**WORK INSTRUCTIONS**
Below are some entries. Transcribe the lines from the one holding "Task: Click the" to the one holding "Open a new tab with plus button", inclusive, but not the pictures among them.

Data records
══════════════════════════════

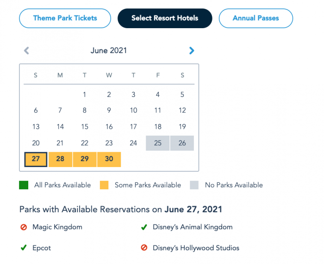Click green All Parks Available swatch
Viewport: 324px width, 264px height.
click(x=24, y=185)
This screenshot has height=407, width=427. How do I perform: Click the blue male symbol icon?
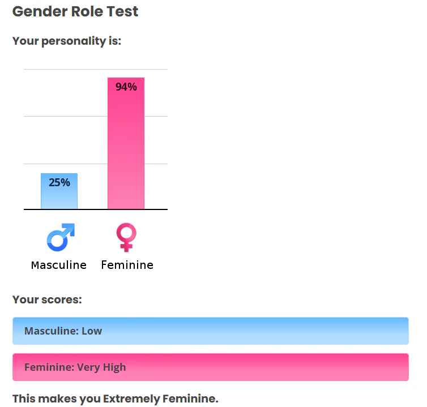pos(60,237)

══════════════════════════════

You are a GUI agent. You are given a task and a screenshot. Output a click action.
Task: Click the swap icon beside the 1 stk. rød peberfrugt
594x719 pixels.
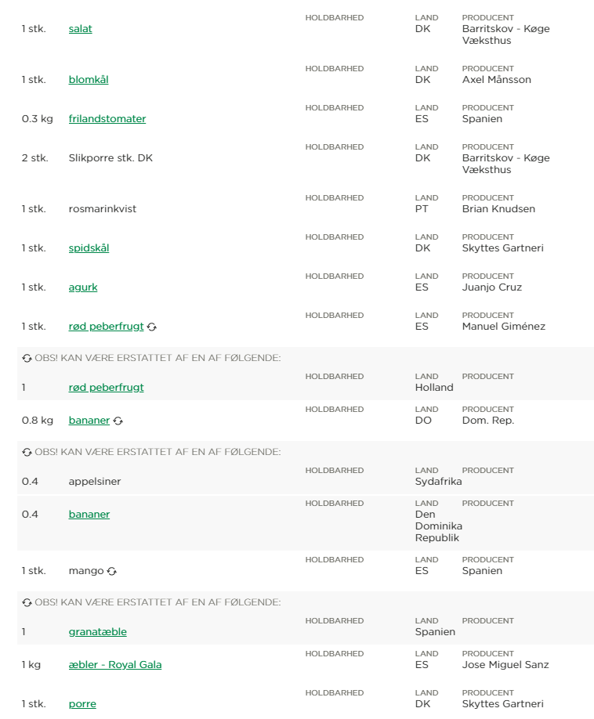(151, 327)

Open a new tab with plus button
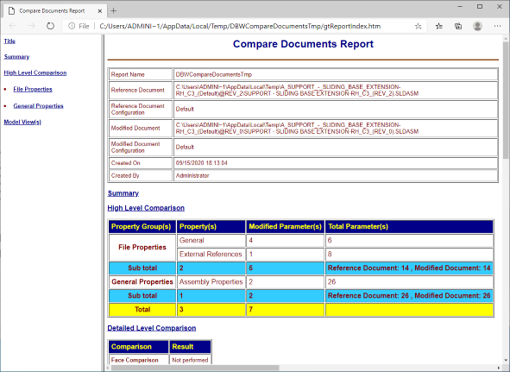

══════════════════════════════

**WRITTEN SOLUTION**
Task: Click the swap icon beside the 1 stk. rød peberfrugt
594x719 pixels.
(151, 327)

Open a new tab with plus button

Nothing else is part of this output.